Saylor “has made a massive winning bet on Bitcoin. It’s different in that there’s not a company producing or operating a product,” said George Cipolloni, a portfolio manager at Penn Mutual Asset Management. “As an investor from a risk standpoint, I get a little nervous with concentration.”

A spokesperson for MicroStrategy didn’t immediately respond to a request for comment.

Tom Lee at Fundstrat Capital is considering MicroStrategy for his Granny Shots US Large Cap ETF (GRNY), an actively-managed fund that focuses on multiple investment themes. At Bloomberg’s ETF in Depth conference Thursday, Lee said an inclusion in major indexes such as the Nasdaq 100 would make them officially consider holding the stock. As of Monday, the fund has not purchased the stock.

To some market participants, Saylor’s model is mostly hinged on a market where the spigot of money raising is widely open and Bitcoin has enjoyed a cacophony of tailwinds from regulatory approval on crypto-linked ETF products and a friendly incoming Donald Trump administration. With the buy-and-hold strategy, Bitcoin doesn’t generate any income for the company.

Anyone betting what’s so far a perfectly virtuous cycle for MicroStrategy to continue may need to heed the lesson from Super Micro. In an example of the outcome where reality fails to live up to euphoria, the stock tumbled as much as 80% after its July entry to the Nasdaq 100, with accounting concerns overwhelming the AI frenzy. The stock fell four straight days in the run-up to the latest Nasdaq announcement on its removal, plunging 17% over the stretch.

Any bad news for MicroStrategy could unleash a wave of selling by this new band of price-agnostic investors, according to Art Hogan, chief market strategist at B. Riley Wealth.

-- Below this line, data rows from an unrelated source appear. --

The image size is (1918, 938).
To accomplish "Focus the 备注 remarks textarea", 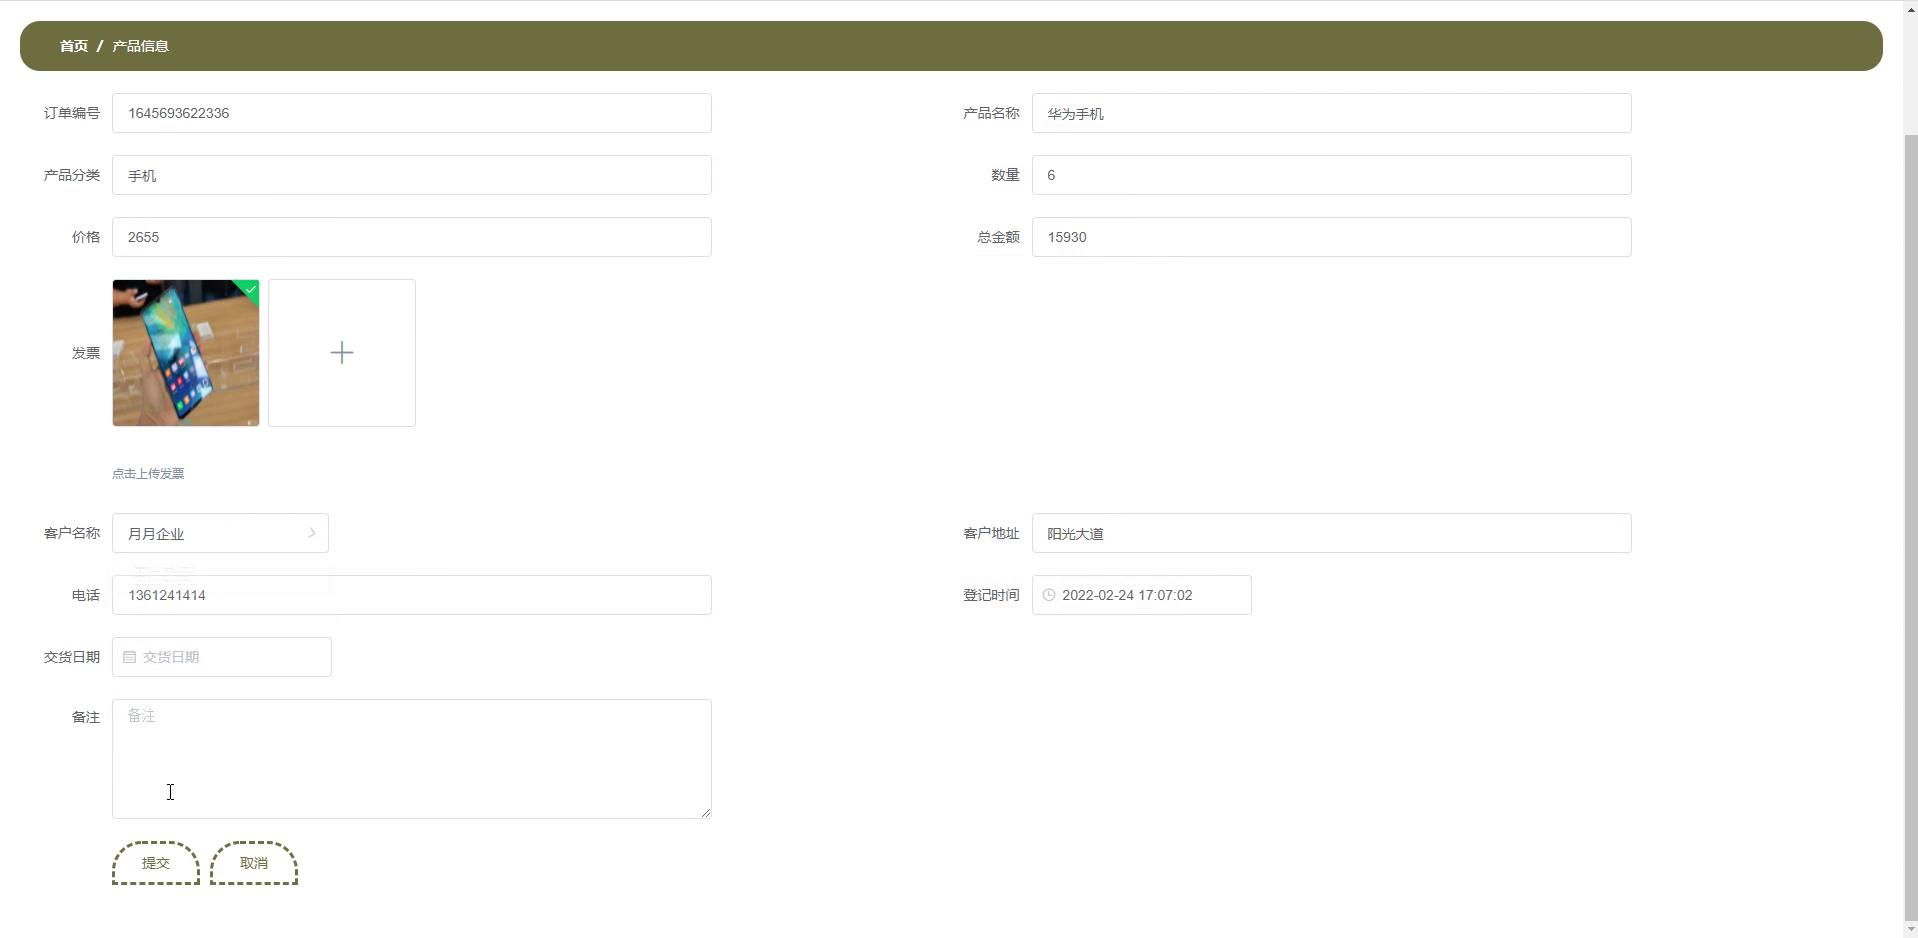I will (411, 758).
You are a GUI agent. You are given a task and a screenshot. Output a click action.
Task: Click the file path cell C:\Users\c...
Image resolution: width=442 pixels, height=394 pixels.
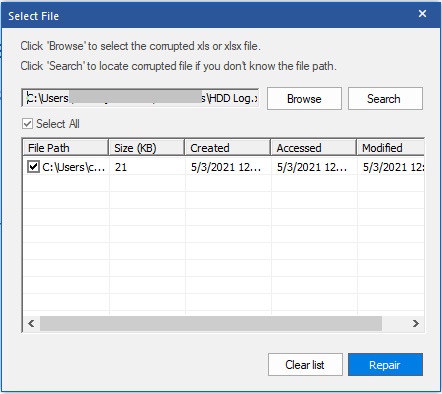click(x=74, y=167)
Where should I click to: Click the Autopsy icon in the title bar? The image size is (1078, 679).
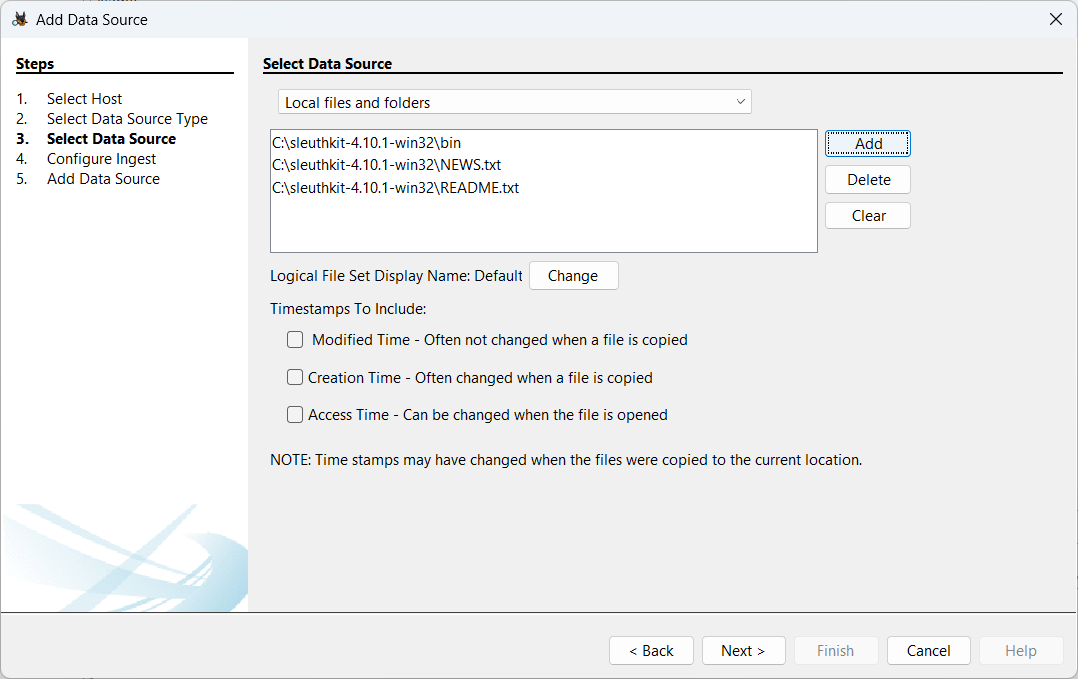[x=19, y=19]
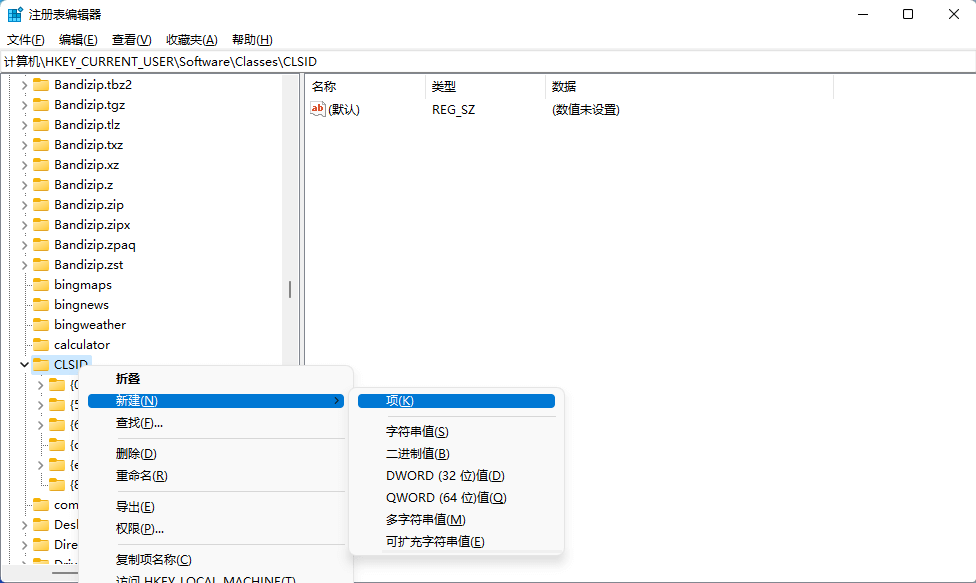Expand the Bandizip.tbz2 tree node

coord(24,85)
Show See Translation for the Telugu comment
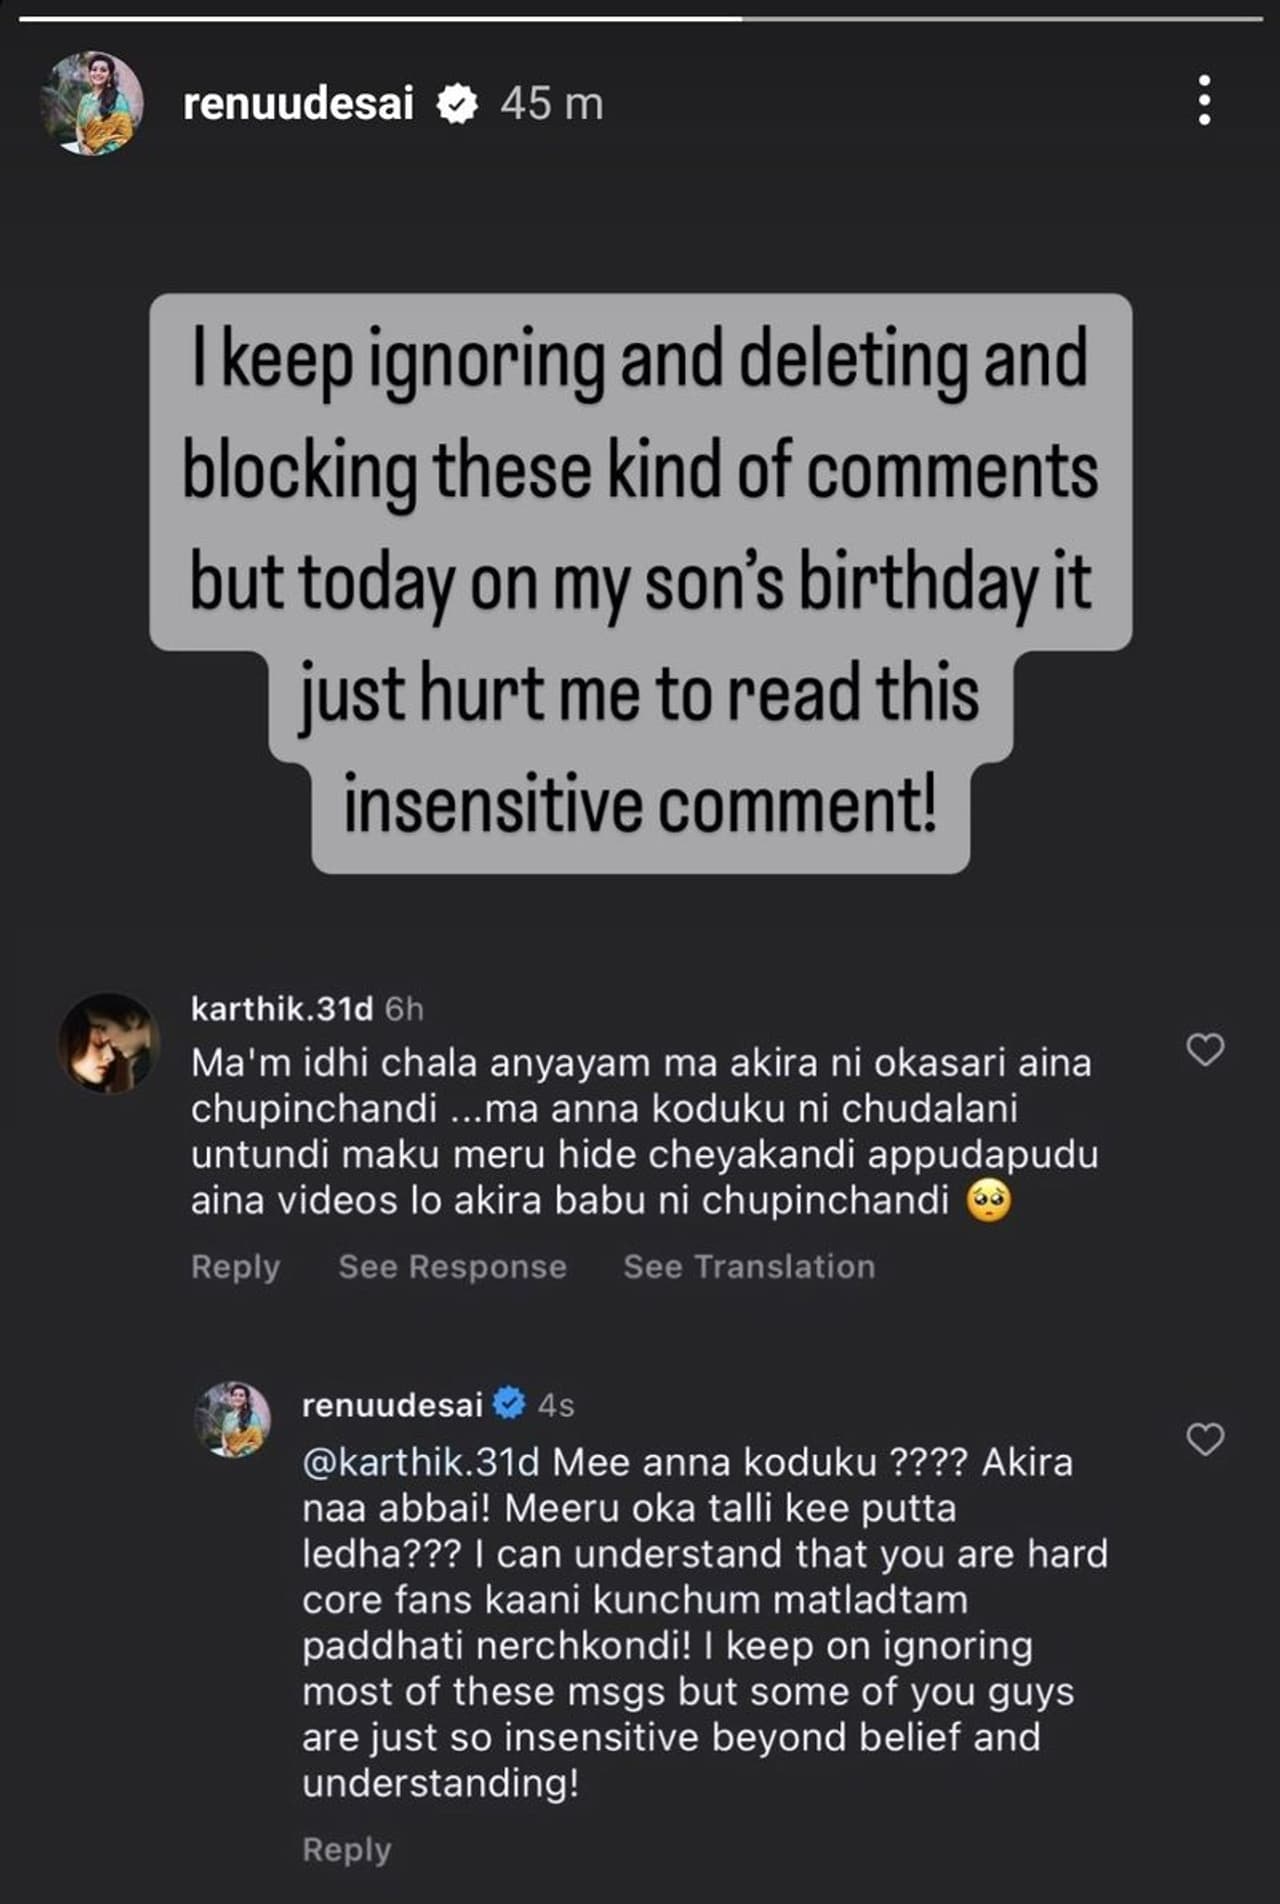1280x1904 pixels. (x=749, y=1267)
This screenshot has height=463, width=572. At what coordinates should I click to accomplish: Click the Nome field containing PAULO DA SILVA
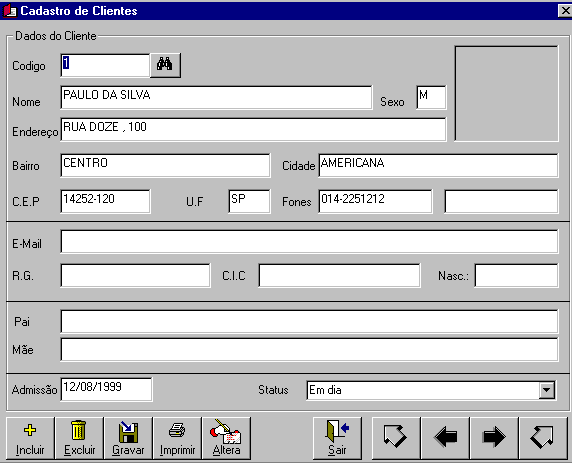coord(216,97)
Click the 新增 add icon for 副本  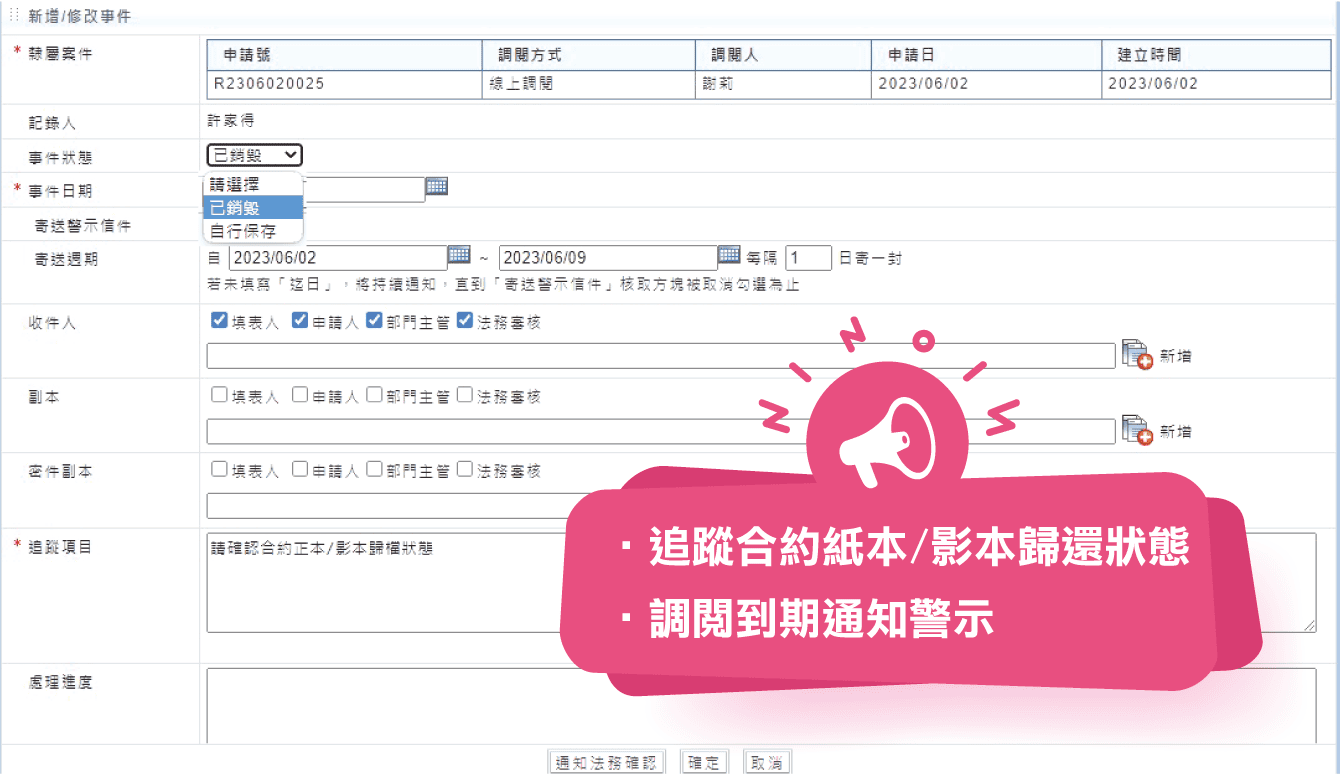pyautogui.click(x=1137, y=430)
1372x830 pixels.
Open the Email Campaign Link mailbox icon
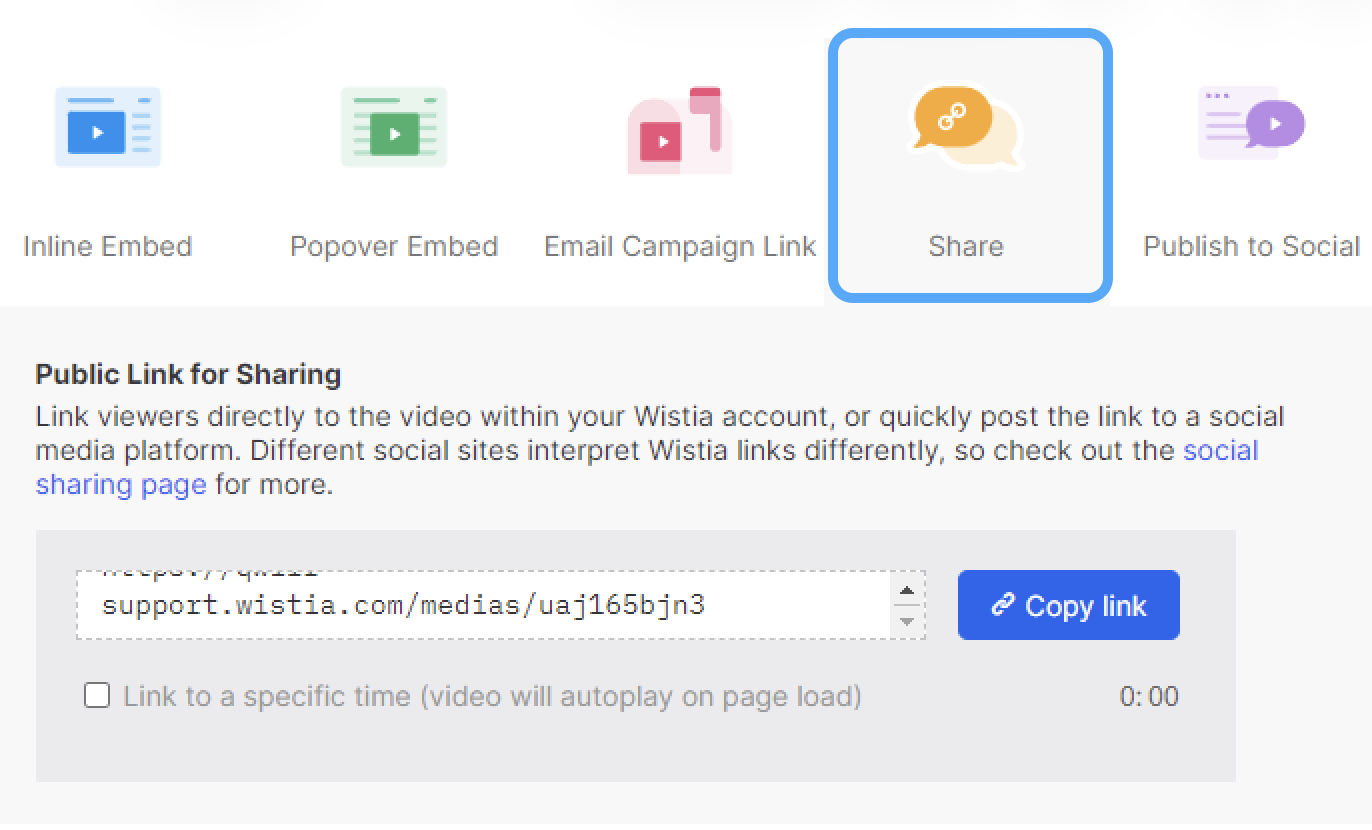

“The sword is going to cut both ways — additive now,” Hogan said, referring to passive flows. “If there’s a risk-off phase, which is completely natural and likely expected at the beginning of the year, and the Nasdaq 100 goes down, you’re going to delete market cap in what is a levered play on a very volatile asset class to begin with.”

--With assistance from Vildana Hajric and Katie Greifeld.